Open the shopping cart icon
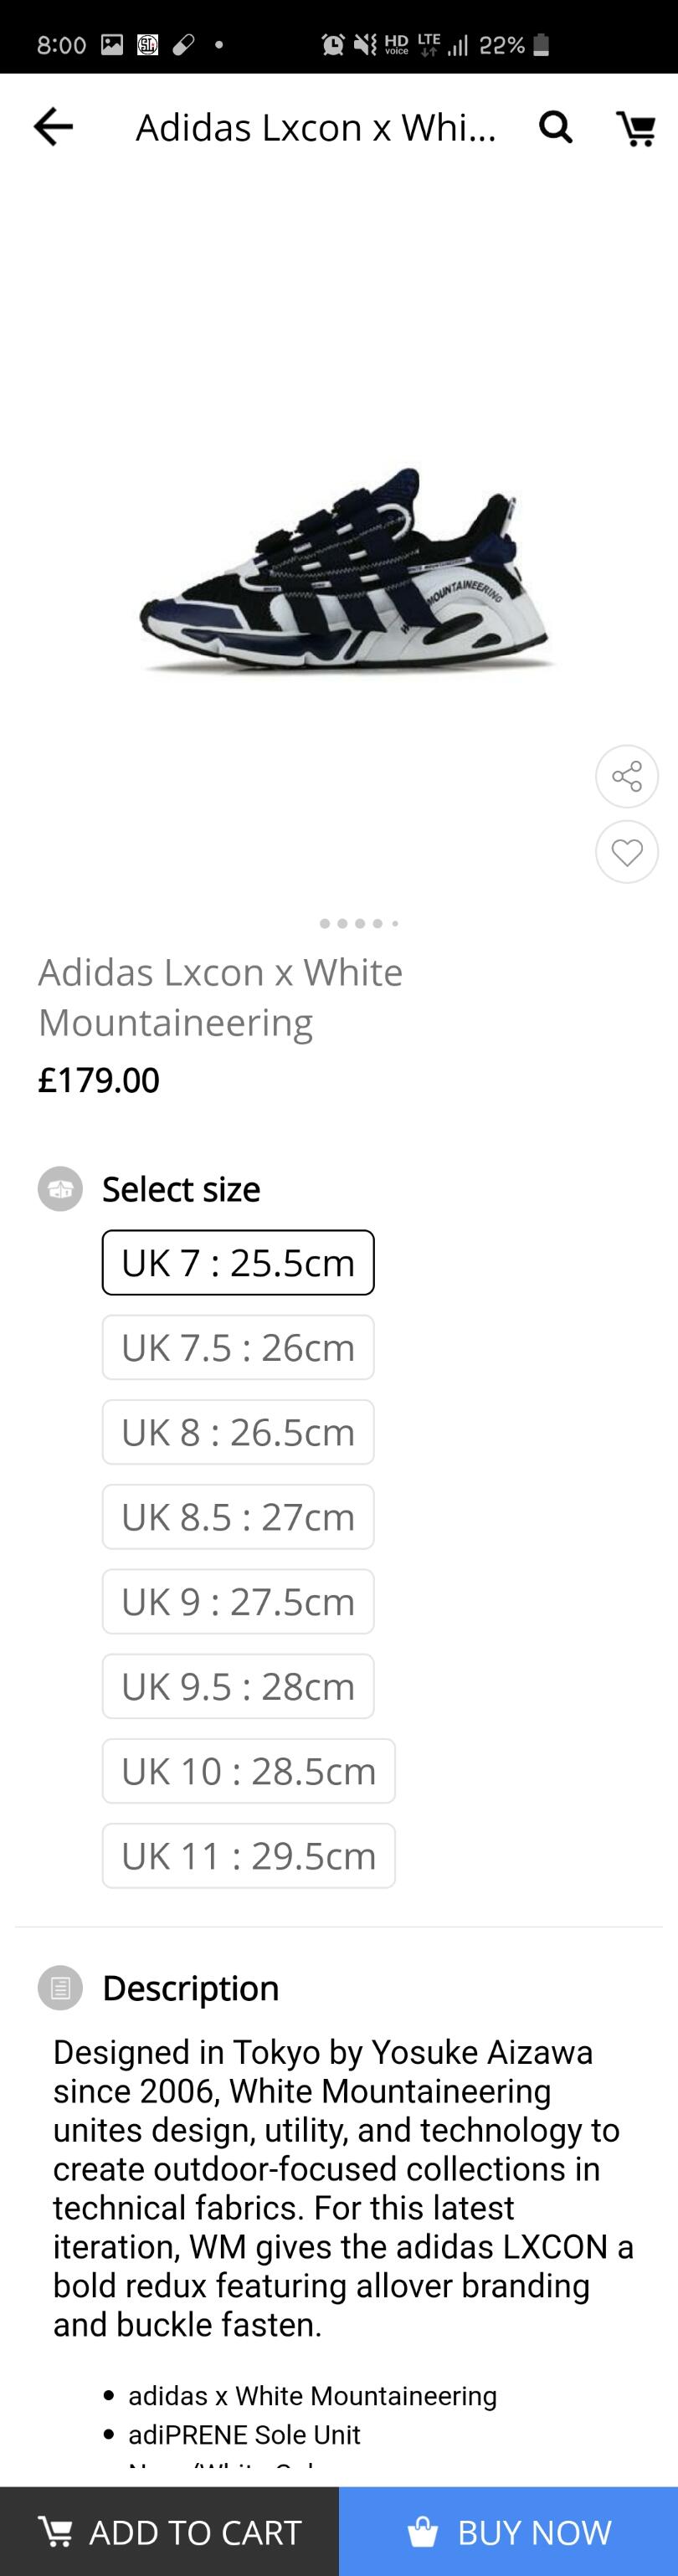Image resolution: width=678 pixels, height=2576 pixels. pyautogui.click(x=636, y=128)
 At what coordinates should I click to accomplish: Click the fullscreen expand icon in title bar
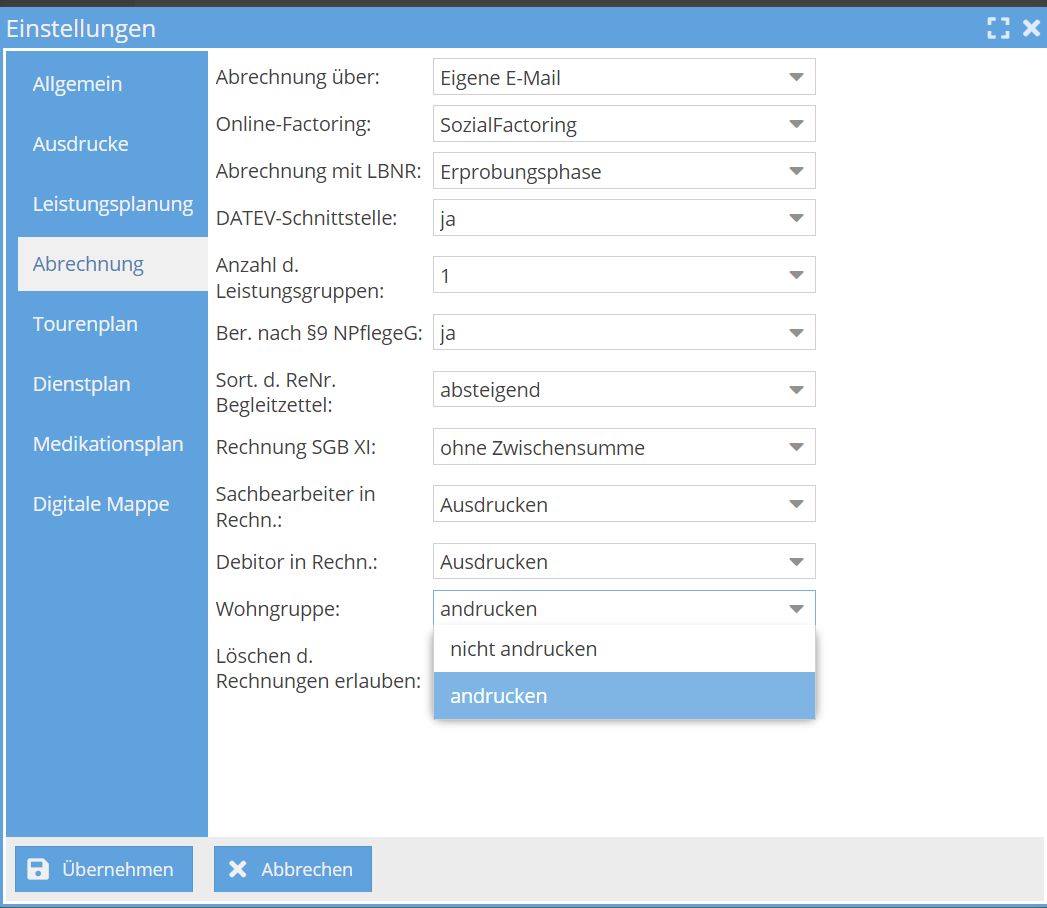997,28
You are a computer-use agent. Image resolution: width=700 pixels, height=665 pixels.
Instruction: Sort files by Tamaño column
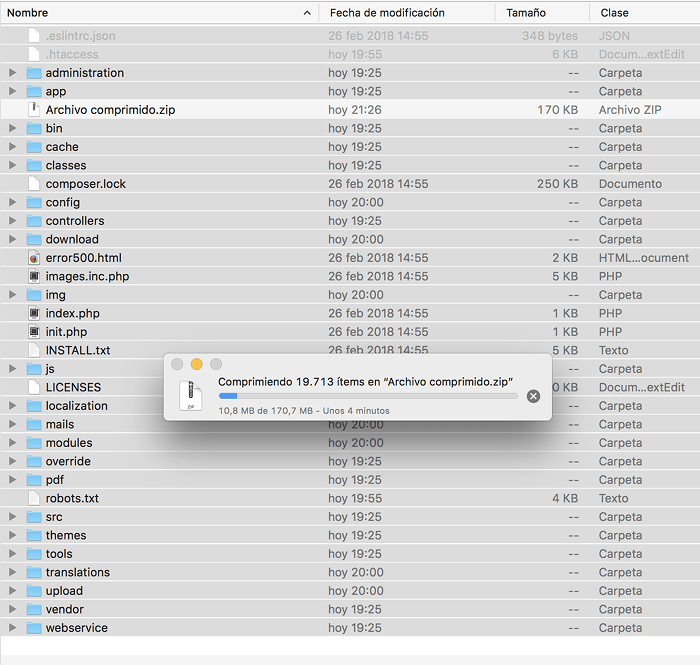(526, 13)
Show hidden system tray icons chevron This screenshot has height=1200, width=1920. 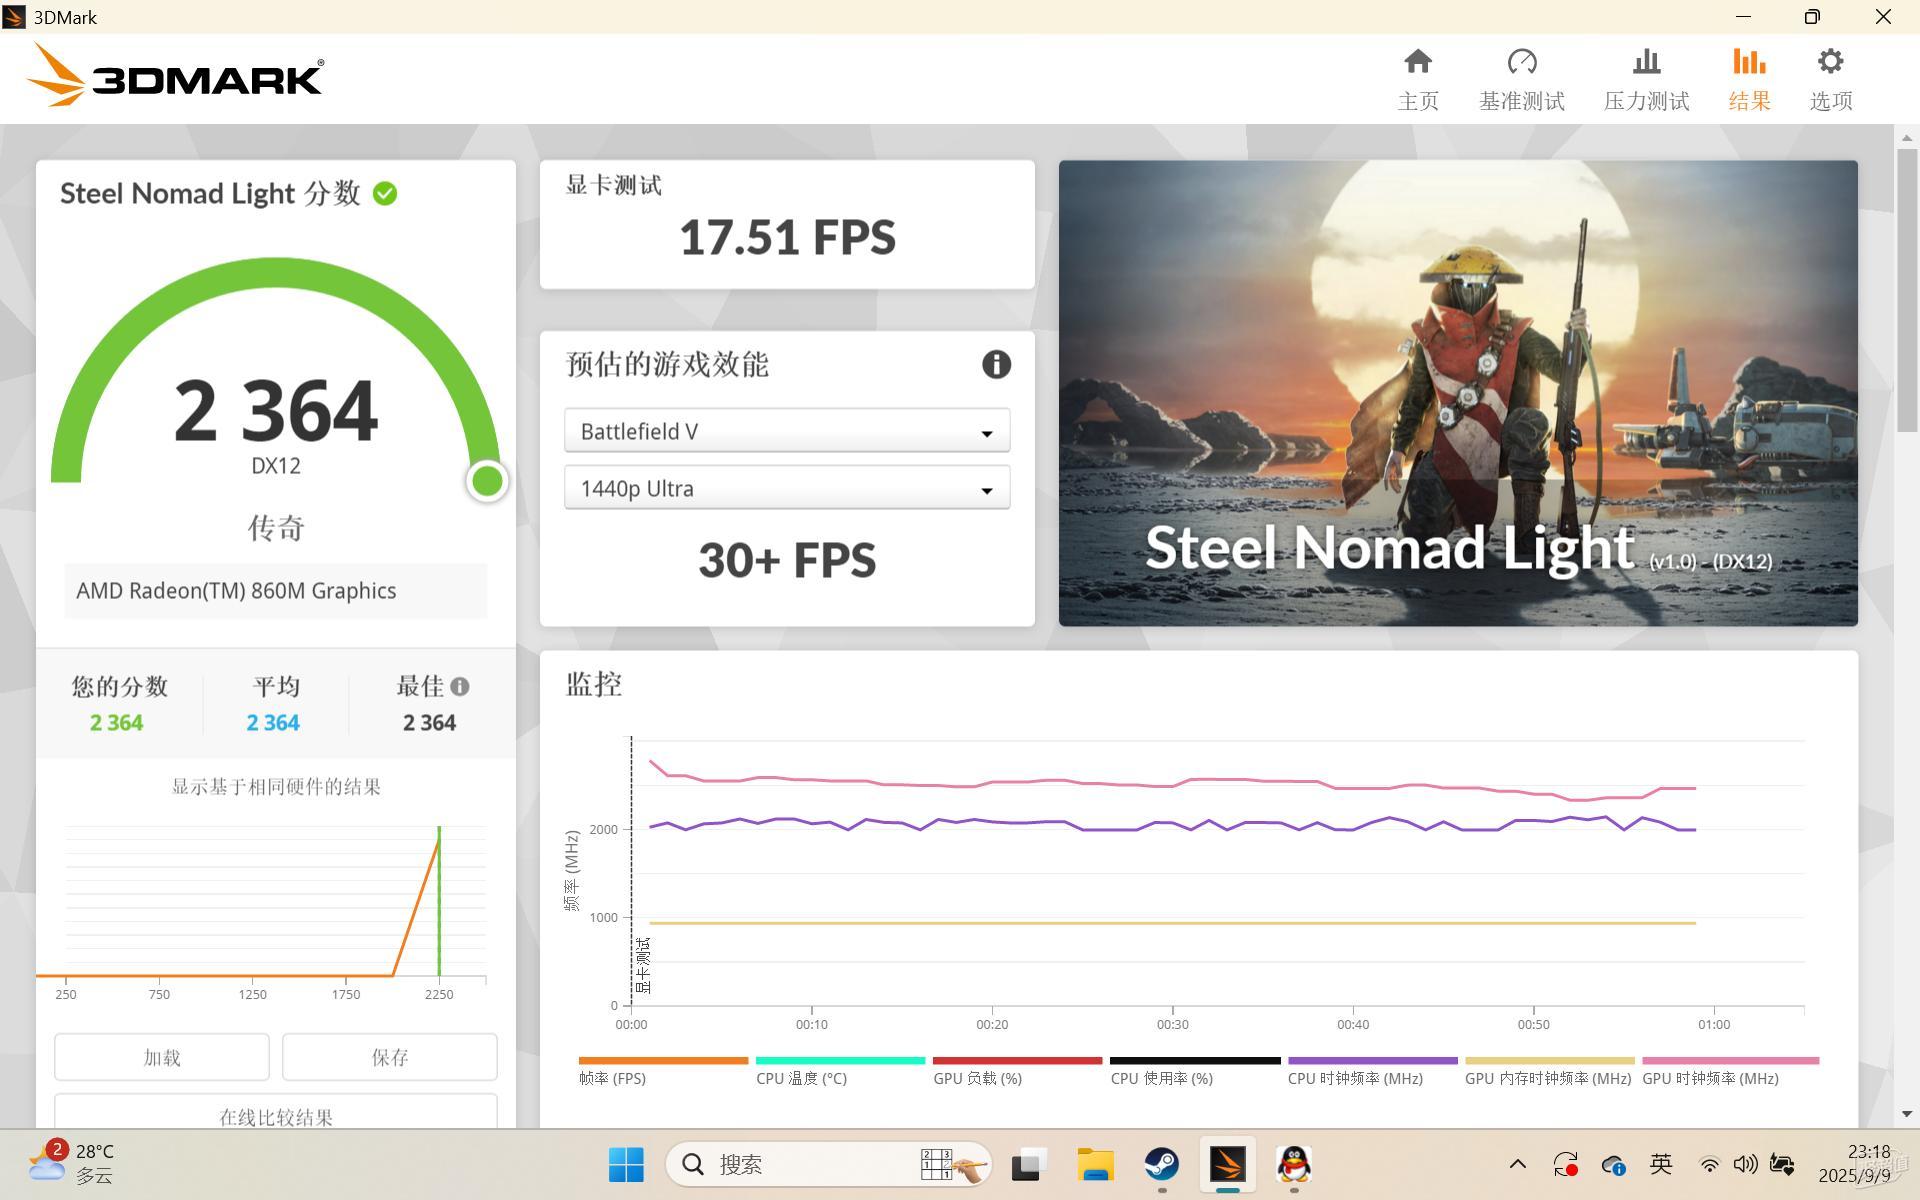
————————
[Given task] Copy the material above word for word, leaving out the pictures.

[Result for this exercise]
Open the shopping cart icon
Image resolution: width=678 pixels, height=2576 pixels. pyautogui.click(x=636, y=128)
 At what coordinates should I click to accomplish: Click the fullscreen expand icon in title bar
997,28
You are a computer-use agent. Image resolution: width=700 pixels, height=665 pixels.
Instruction: Sort files by Tamaño column
(526, 13)
Show hidden system tray icons chevron This screenshot has height=1200, width=1920. 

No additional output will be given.